2020/05/05

「朱盗」司馬遼太郎短篇全集三

藤原広嗣の乱の話。大宰府で謀反をおこす準備をしていたとき逃げた加奈をおって。扶余ノ穴蛙と会う。
穴蛙は祖父が百済のひとで、亡命した子孫の一人。そこで加奈をみつけ、穴蛙からそこでまぐあうように言われ、催眠術にかかったかのようにやってしまう。
広嗣は穴蛙を大将軍鬼室福信にみたて、軍師として呼ぶが、負けてしまう。
穴蛙は筑紫の貴人の墳にむかって穴を掘りつづけていた。その古墳は大野山の山麓にあり大宰府からは遠い。その古墳から朱をとるのだという。

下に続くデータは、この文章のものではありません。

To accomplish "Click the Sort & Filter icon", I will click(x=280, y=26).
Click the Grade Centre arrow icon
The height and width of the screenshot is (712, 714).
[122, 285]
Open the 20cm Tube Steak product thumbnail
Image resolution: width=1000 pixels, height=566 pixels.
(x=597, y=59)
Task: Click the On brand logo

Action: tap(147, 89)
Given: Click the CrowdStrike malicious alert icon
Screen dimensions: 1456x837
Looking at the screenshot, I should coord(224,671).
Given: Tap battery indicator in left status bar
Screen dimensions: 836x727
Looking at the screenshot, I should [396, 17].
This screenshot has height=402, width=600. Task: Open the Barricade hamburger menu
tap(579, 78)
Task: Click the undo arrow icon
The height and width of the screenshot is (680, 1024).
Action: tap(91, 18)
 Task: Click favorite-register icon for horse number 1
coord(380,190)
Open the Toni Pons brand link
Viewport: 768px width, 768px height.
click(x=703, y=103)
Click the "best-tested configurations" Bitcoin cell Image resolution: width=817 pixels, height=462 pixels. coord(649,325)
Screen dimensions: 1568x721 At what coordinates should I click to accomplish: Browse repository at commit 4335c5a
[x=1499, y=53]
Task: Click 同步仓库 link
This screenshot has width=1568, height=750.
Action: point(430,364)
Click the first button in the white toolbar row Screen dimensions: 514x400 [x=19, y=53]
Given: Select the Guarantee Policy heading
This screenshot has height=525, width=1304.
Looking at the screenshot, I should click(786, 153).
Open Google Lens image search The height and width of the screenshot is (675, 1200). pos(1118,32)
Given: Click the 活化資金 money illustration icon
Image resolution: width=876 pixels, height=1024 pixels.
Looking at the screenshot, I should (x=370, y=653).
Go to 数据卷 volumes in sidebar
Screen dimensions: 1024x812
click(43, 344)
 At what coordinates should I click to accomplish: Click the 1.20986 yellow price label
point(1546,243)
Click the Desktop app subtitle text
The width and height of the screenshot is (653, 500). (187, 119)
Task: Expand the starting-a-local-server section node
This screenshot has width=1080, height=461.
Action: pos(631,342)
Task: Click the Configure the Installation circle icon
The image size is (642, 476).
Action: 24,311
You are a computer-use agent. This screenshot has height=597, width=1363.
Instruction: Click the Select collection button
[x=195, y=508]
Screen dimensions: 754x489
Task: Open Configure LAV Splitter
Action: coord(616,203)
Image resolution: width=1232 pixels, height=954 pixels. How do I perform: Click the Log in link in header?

なんとも大それた話で、藤原広嗣の乱と奇怪な穴掘りと組み合わさせて、司馬さんらしい作品になっている。どこからこの穴掘りの話をみつけてきたのか。
大野山というのはいまの四天王山のことのようで、小説だとはるか遠くと思うけど、大宰府からは結構近い。たしかに穴を掘るとなる遠いけれど。
司馬さんの小説の悪いところというか、すごいところなんだが、まるで史実であるかのように読めてしまう。それで多くの人が騙されてきて、司馬史観なるものがうまれていく。
ほんとに百済の軍師がいたような感じなるし、広嗣の人となりも司馬さんの想像なんだが、この乱も冗談が真になったものとして描いていて、ほんまかいなという感じ。
悪いのは読者であって司馬さんではないけど。